Sejumlah destinasi wisata darat di Kabupaten Manggarai Barat dilaporkan telah melayani kunjungan wisatawan. Objek wisata Gua Rangko dipastikan beroperasi normal dengan sarana fisik yang dinyatakan aman. Sementara itu, Desa Wisata Compang Liang Ndara resmi dibuka kembali sejak 22 Agustus 2026, disusul Desa Wisata Wae Lolos yang terus menerima kunjungan pelancong.

Dalam kesempatan tersebut, Menpar Putri Wardhana membantah isu simpang siur terkait penutupan rute pelayaran wisata di kawasan TNK. BPOLBF telah berkoordinasi langsung dengan Kantor Kesyahbandaran dan Otoritas Pelabuhan (KSOP) Labuan Bajo untuk mengklarifikasi kabar penutupan sementara pelayaran menuju Pulau Padar dan Pelabuhan Komodo.

Hasil verifikasi mengonfirmasi bahwa narasi penutupan rute pelayaran tersebut tidak benar. Imbauan resmi dari otoritas kesyahbandaran yang berlaku saat ini murni berkaitan dengan peringatan kewaspadaan terhadap potensi gelombang tinggi dan angin kencang di perairan Selat Sape bagian selatan.

“Informasi yang cepat, tepat, dan akurat sangat krusial dalam situasi seperti ini. Kita wajib menjaga keselamatan wisatawan sekaligus mencegah penyebaran disinformasi yang memicu kekhawatiran tidak perlu,” tegas Putri.

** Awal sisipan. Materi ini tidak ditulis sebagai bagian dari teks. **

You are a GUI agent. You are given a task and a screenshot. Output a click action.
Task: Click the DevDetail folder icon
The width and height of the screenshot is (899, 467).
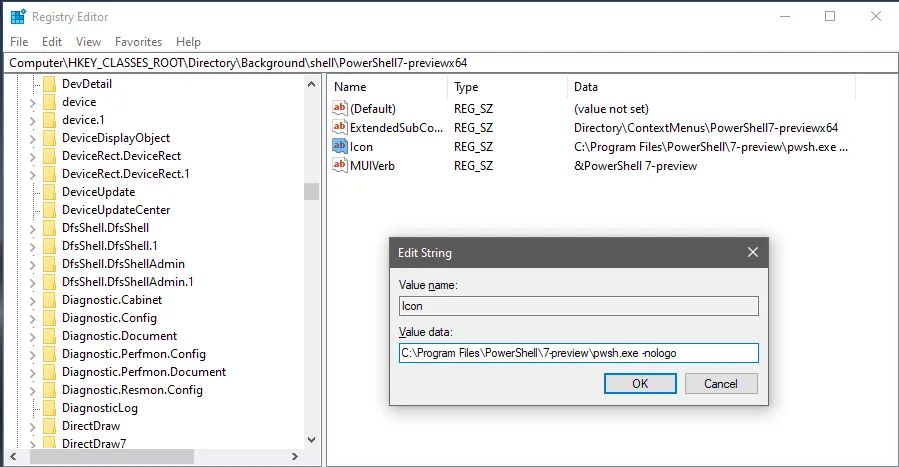(x=49, y=84)

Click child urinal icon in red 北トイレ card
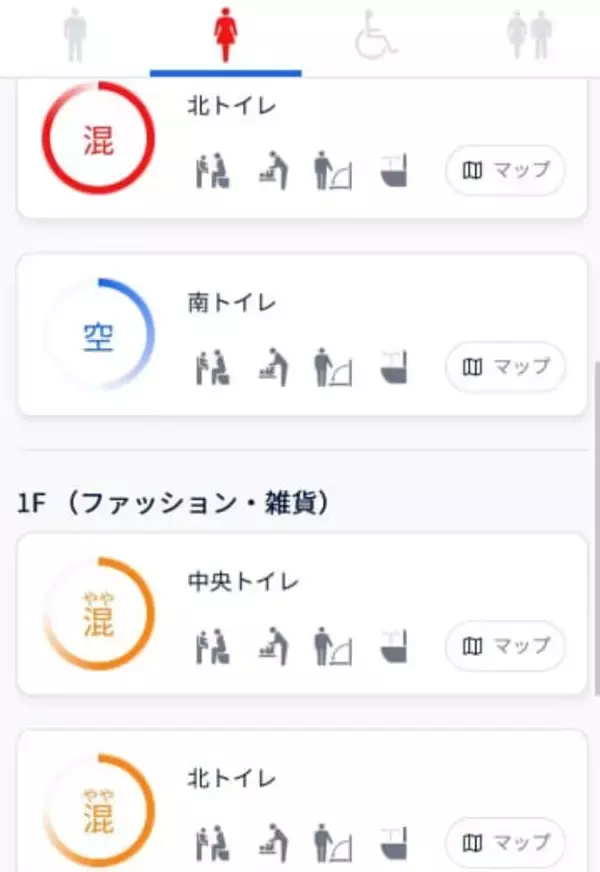[334, 171]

Meski kondisi Labuan Bajo relatif kondusif, Menpar tetap mengingatkan para wisatawan dan pelaku industri wisata untuk mengutamakan aspek keselamatan diri. Langkah kewaspadaan tetap dibutuhkan mengingat aktivitas gempa bumi susulan masih berpotensi terjadi di beberapa titik Pulau Flores.

Pemerintah juga meminta publik membedakan kondisi stabilitas Labuan Bajo dengan kabupaten lain di Flores yang masih membutuhkan penanganan serta asesmen keselamatan jalan dan infrastruktur pascabencana.

Bagi wisatawan yang berencana melanjutkan perjalanan perjalanan darat (overland) dari Labuan Bajo menuju wilayah Flores lainnya, diimbau untuk rajin memeriksa pembaruan informasi terkini mengenai kondisi aksesibilitas rute, kondisi bandara lokal, serta kestabilan jaringan telekomunikasi.

“Kita menginginkan roda ekonomi pariwisata tetap berjalan, tetapi tidak boleh mengurangi tingkat kewaspadaan. Keselamatan wisatawan, pekerja sektor pariwisata, dan warga lokal harus selalu berada di atas kepentingan lainnya,” pukas Menpar Putri.